Netflix grabs award-winning doc “Bellas de Noche”

Netflix grabs award-winning doc “Bellas de Noche”

PanARMENIAN.Net - Vying for a top award at the Los Cabos Int’l Film Festival’s Mexico First competition with her maiden docu-feature “Bellas de Noche” (“Beauties of the Night”), Maria Jose Cuevas comes with prizes and top festival berths already under her belt.

After participating in Los Cabos’ Work in Progress program last year, her docu screened at the Ambulante and Telluride film fests after which Netflix snapped it up before it participated in Toronto, Variety reports. Exhibition grandee Cinepolis plans to release it in late November, after which it rolls out on Netflix, most likely in February.

At the Morelia Int’l Film Fest in October, “Bellas de Noche” won best documentary, the Premio Guerrero Press Award and best documentary by a woman, the latter an apt win given the subject matter of her docu: In “Bellas de Noche,” Cuevas explores the past and present lives of Mexico City’s showgirls, pop culture celebrities in the ‘70s and ‘80s.

A graphic designer, photographer and video artist, Cuevas was about 10 years old when her father, a famous painter, took her to cabarets and into the dressing rooms of these showgirls.
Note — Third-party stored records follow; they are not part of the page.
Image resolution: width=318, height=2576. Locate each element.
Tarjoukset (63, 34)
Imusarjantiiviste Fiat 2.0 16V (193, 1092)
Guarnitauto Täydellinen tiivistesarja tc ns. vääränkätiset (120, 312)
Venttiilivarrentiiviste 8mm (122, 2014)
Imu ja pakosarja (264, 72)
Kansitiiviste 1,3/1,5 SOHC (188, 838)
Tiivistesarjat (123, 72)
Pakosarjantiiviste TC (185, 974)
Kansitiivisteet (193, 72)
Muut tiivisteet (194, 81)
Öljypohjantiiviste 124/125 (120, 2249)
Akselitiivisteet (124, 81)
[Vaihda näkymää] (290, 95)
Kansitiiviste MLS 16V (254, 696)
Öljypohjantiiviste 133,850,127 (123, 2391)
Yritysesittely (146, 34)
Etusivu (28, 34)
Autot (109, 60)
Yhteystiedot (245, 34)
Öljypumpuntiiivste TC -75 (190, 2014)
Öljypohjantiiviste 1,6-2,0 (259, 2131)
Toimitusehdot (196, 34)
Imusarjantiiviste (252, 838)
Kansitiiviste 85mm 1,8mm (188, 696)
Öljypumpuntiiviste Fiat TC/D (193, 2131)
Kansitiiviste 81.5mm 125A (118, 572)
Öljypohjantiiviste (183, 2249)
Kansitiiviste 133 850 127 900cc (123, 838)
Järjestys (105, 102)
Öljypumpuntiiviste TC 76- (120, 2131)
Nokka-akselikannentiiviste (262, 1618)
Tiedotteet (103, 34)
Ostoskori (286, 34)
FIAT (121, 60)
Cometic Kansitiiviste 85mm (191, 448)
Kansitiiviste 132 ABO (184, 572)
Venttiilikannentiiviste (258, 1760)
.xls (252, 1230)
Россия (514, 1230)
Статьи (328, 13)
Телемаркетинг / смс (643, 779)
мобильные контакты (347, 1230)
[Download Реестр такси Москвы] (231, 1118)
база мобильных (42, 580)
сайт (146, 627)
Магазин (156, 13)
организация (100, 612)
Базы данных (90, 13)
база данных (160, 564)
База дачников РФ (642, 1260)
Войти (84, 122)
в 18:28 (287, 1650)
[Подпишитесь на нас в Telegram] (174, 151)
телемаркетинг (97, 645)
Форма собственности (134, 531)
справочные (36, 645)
After meeting one of her docu subjects, Princess Yamal, 10 years ago, she was inspired to interview more of them and start researching for her docu, which she produced along with Cinepantera and Detalle Films.

“The massive 1985 earthquake in Mexico City destroyed these cabarets, which were never rebuilt, so they are the last generation of these showgirls,” said Cuevas. She filmed some 180 hours of film, gaining the confidence and trust of her five subjects, one of whom, Lyn May, will attend Los Cabos.

“Thanks to my privileged access to them, I feel I learned how to celebrate life; understand what gives life meaning and makes us alive,” she mused. She credits her sister, video artist Ximena Cuevas, for skillfully editing her doc. “She’s the only one who understood me completely and what direction I wanted to take,” she said.

Her next docu will deal with something even closer to home: her father Jose Luis Cuevas whose young wife has isolated him from everyone, including his family. But that is just the takeoff point of her main theme, mental manipulation.

“What I like are portraits of human beings; to explore the human condition, discover and understand it.”